C'est un retour à mes premières amours américaines que j'effectue en lisant à nouveau Carson McCullers. Le coeur est un chasseur solitaire, Frankie Addams et à présent L'horloge sans aiguilles. Dans ce dernier roman, écrit dix avant sa mort, l'autrice de Géorgie continue de nous conter le Sud, sa chaleur étouffante propice à l'ennuie et la solitude, sa pauvreté écrasante, son racisme ordinaire, mortifère...

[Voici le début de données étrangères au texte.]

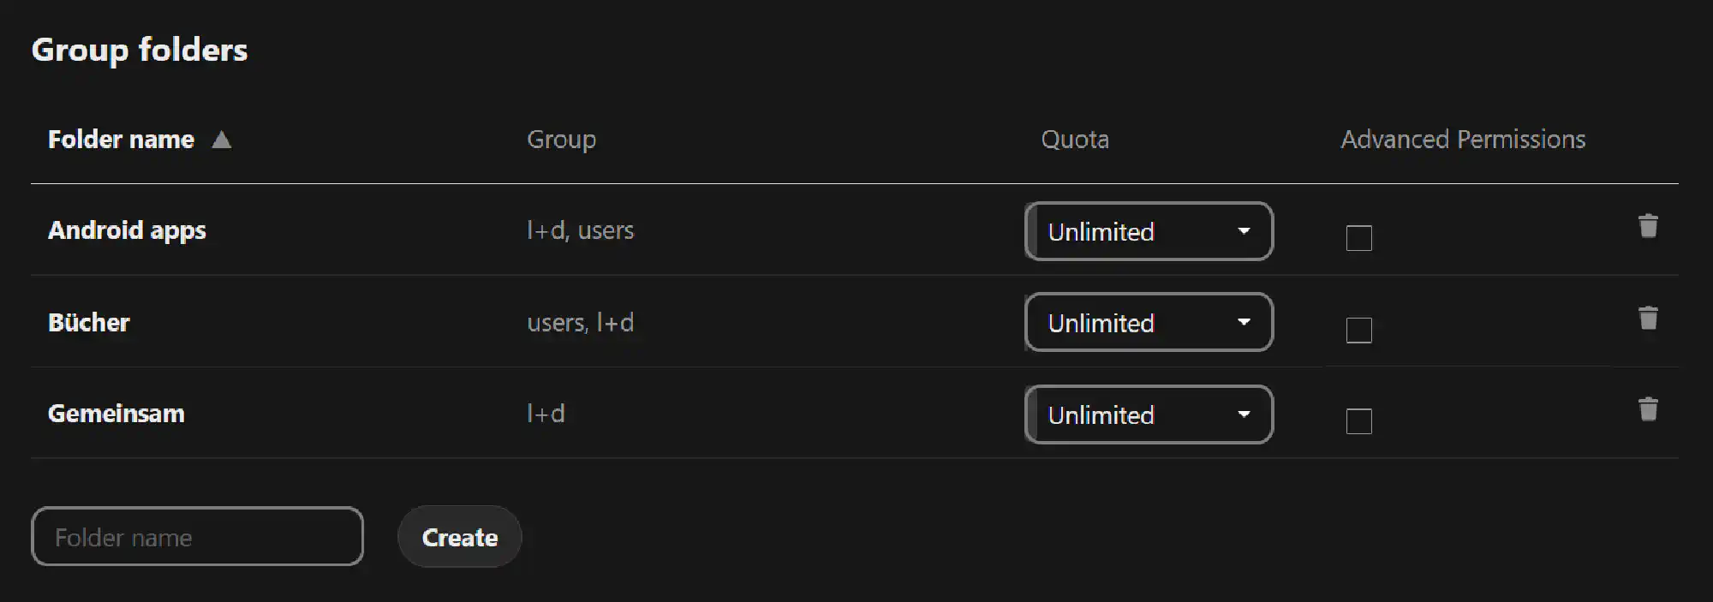Remove the Gemeinsam folder with trash icon
The height and width of the screenshot is (602, 1713).
tap(1648, 409)
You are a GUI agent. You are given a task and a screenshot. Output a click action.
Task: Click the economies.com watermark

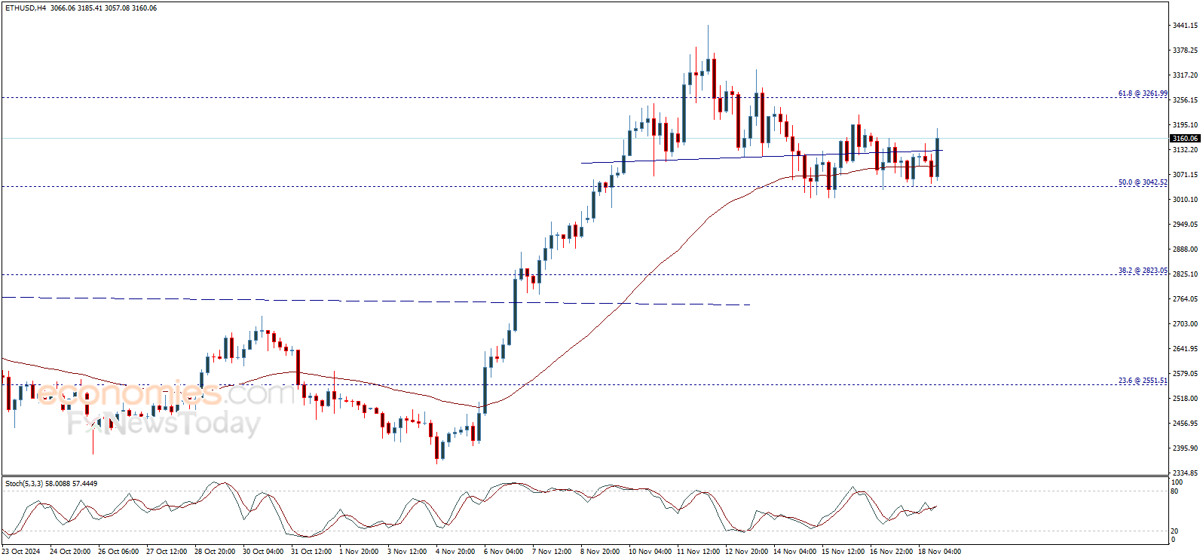[x=166, y=393]
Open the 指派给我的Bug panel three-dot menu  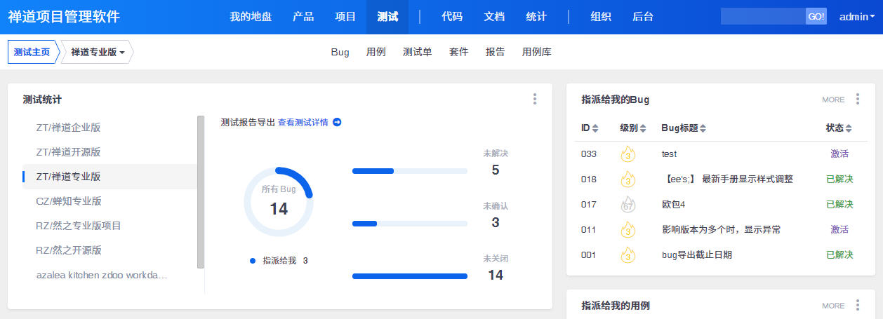tap(857, 100)
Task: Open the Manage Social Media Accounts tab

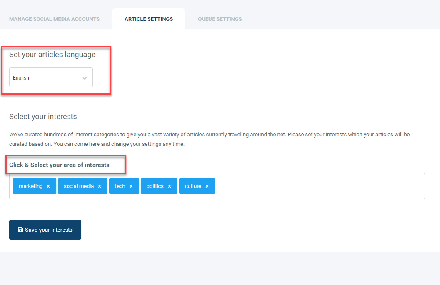Action: tap(54, 19)
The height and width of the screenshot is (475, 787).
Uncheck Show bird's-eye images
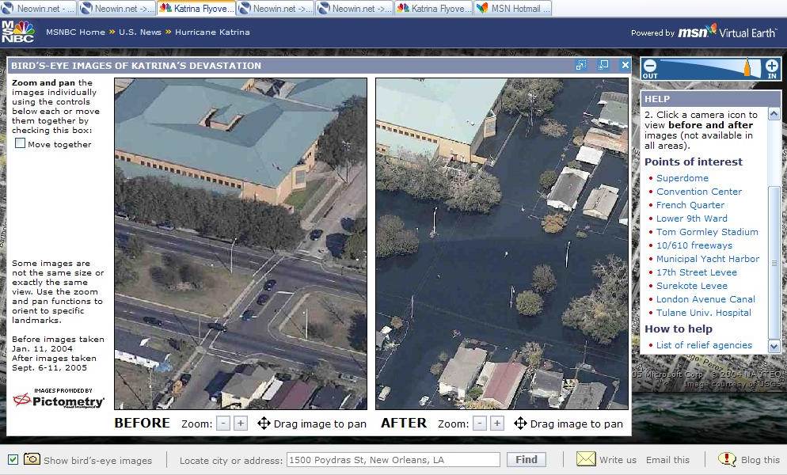coord(14,458)
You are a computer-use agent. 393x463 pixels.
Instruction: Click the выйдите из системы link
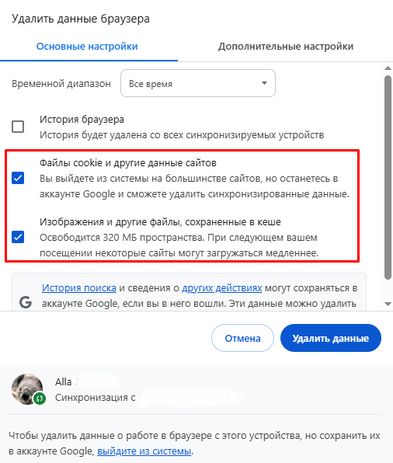[144, 451]
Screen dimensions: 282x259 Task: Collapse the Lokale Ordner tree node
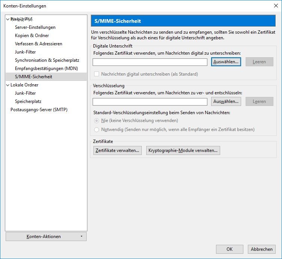click(8, 85)
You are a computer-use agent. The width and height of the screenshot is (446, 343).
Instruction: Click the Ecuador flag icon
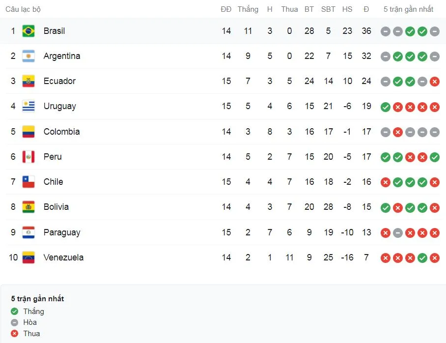tap(28, 81)
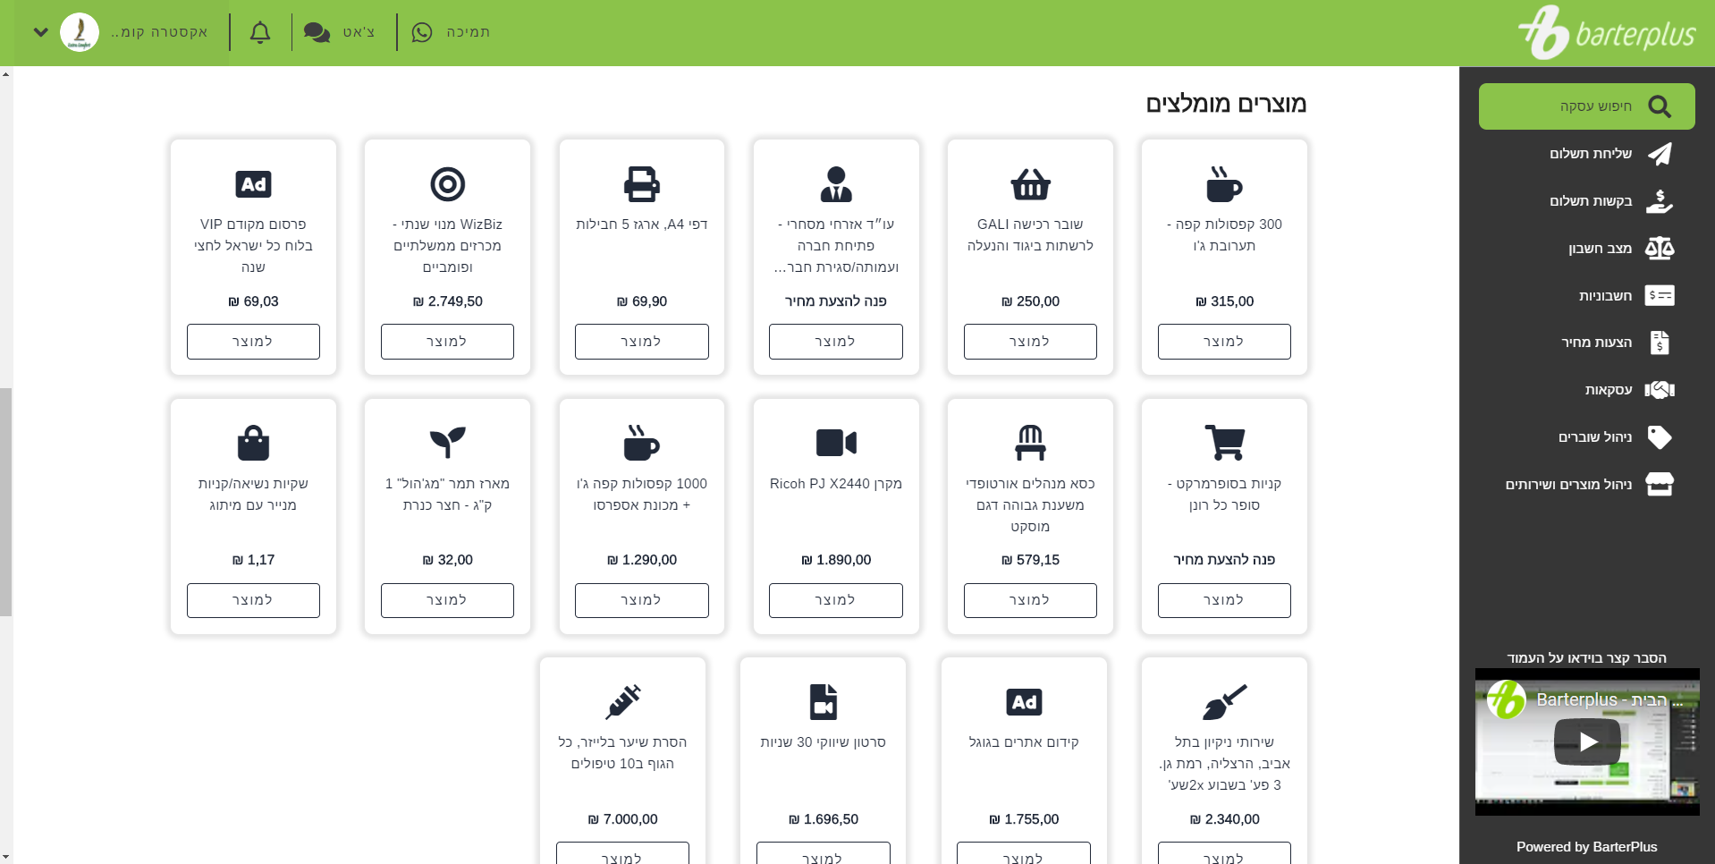Play the Barterplus tutorial video
Screen dimensions: 1715x864
[1587, 741]
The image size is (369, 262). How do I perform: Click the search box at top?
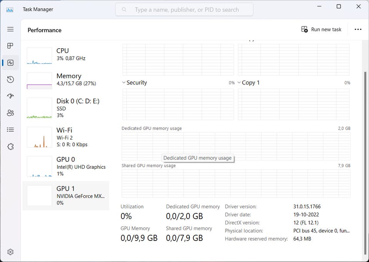coord(185,10)
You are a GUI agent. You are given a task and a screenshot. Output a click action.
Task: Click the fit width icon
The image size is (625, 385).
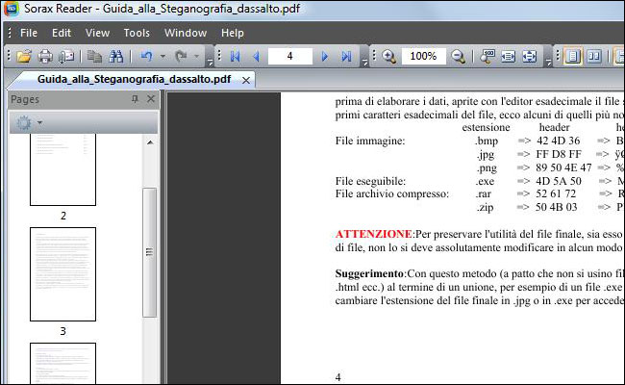click(509, 57)
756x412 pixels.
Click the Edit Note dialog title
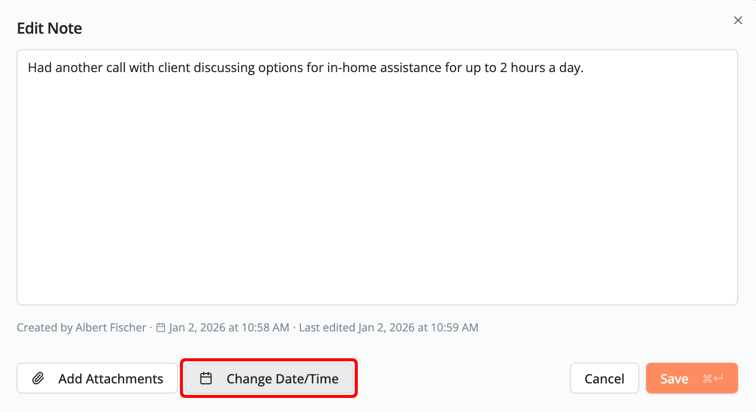pos(49,28)
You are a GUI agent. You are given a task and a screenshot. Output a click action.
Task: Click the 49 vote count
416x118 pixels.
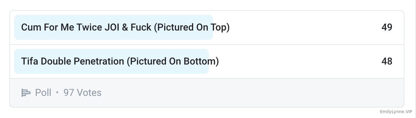387,27
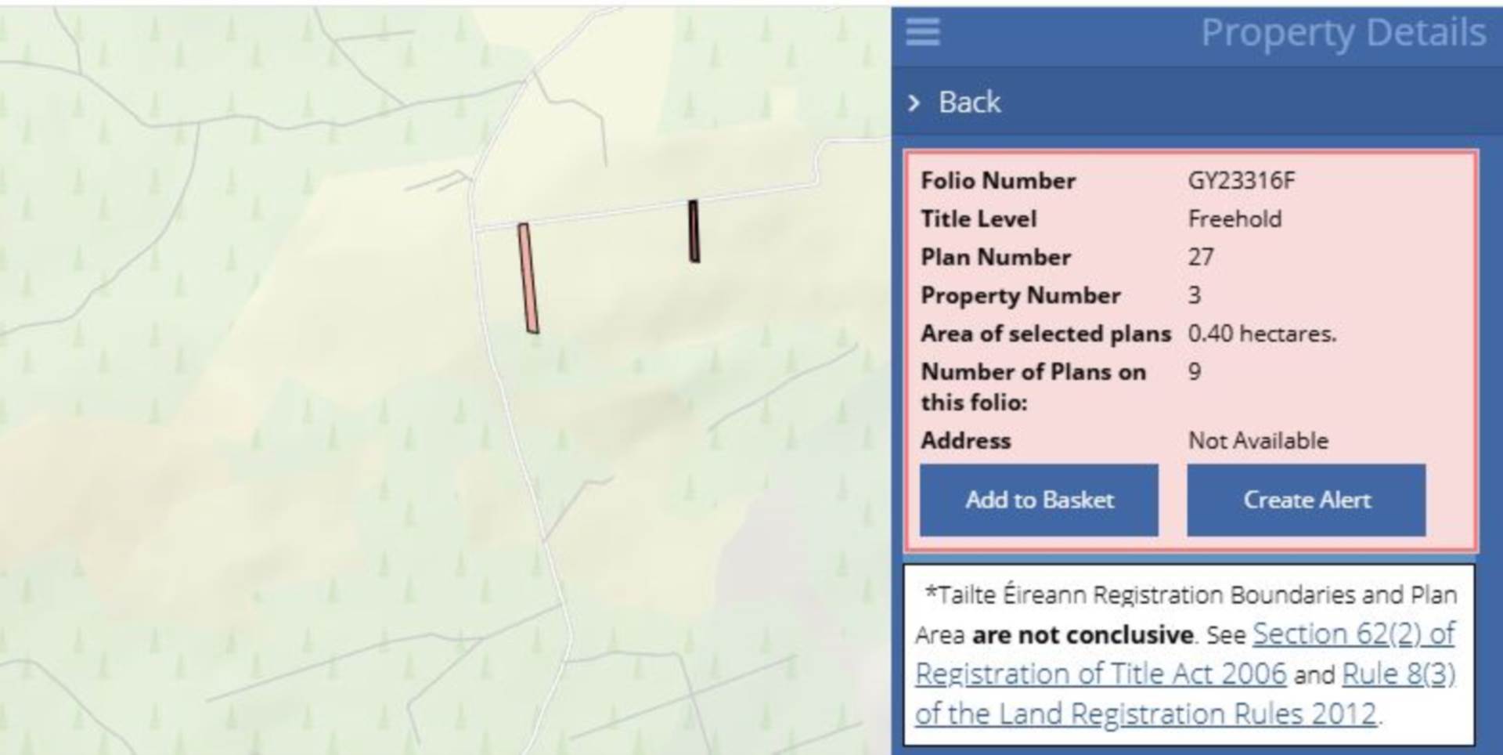This screenshot has height=755, width=1503.
Task: Open Rule 8(3) Land Registration link
Action: click(x=1398, y=674)
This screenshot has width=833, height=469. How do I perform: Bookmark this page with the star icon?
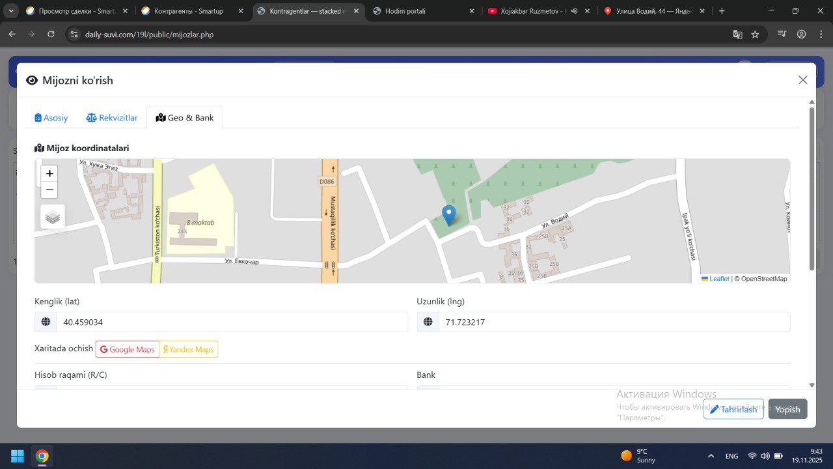click(755, 35)
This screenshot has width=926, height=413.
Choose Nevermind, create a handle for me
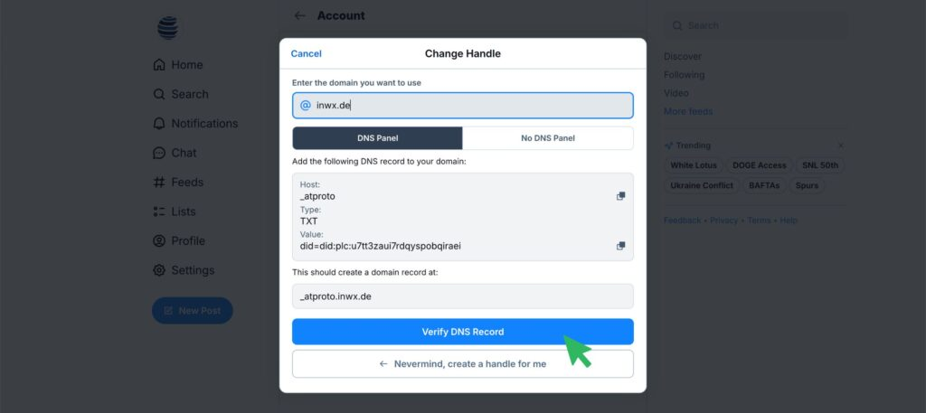(462, 364)
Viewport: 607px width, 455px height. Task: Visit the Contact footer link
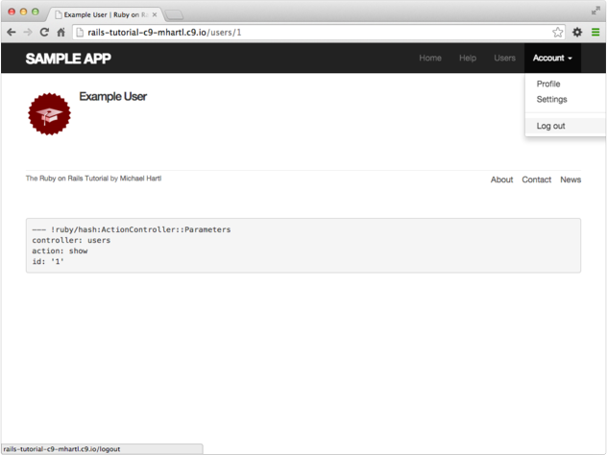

Et toujours, une même galerie de personnages fascinants : un jeune noir aux yeux bleus sans parents s'interroge sur ses origines , un pharmacien en fin de vie cherche du sens , un vieil homme blanc, diabétique, est nostalgique du Sud esclavagiste... Elle livre ici son livre le plus engagé et ce avec beaucoup d'humour:
"Mrs Malone trouva une bonne pour le juge, qui fut ainsi sauvée de la rue. C'était une Indienne de race presque pure et on ne l'entendait pour ainsi dire pas. Mais le juge n'avait du moins plus à craindre la solitude chez lui. Il ne se sentait plus l'envie d'appeler :"Quelqu'un, quelqu'un, n'importe qui!" Car la présence d'un autre être humain le réconfortait au point que la maison aux vitres de couleur, la console surmontée d'un miroir, la bibliothèque et les autres pièces familières ne l'effrayaient plus par leur silence. La cuisinière s'appelait Lee. Avec elle, les repas étaient bâclés, mal préparés et mal servis. Quand elle apportait le potage, au début du déjeuner, ses pouces trempaient d'un bon centimètre dans le liquide trouble. Mais elle n'avait jamais entendu parler de la sécurité sociale et elle ne savait ni lire ni écrire, ce qui emplissait le juge d'une subtile satisfaction. Pourquoi ? Il se le demandait."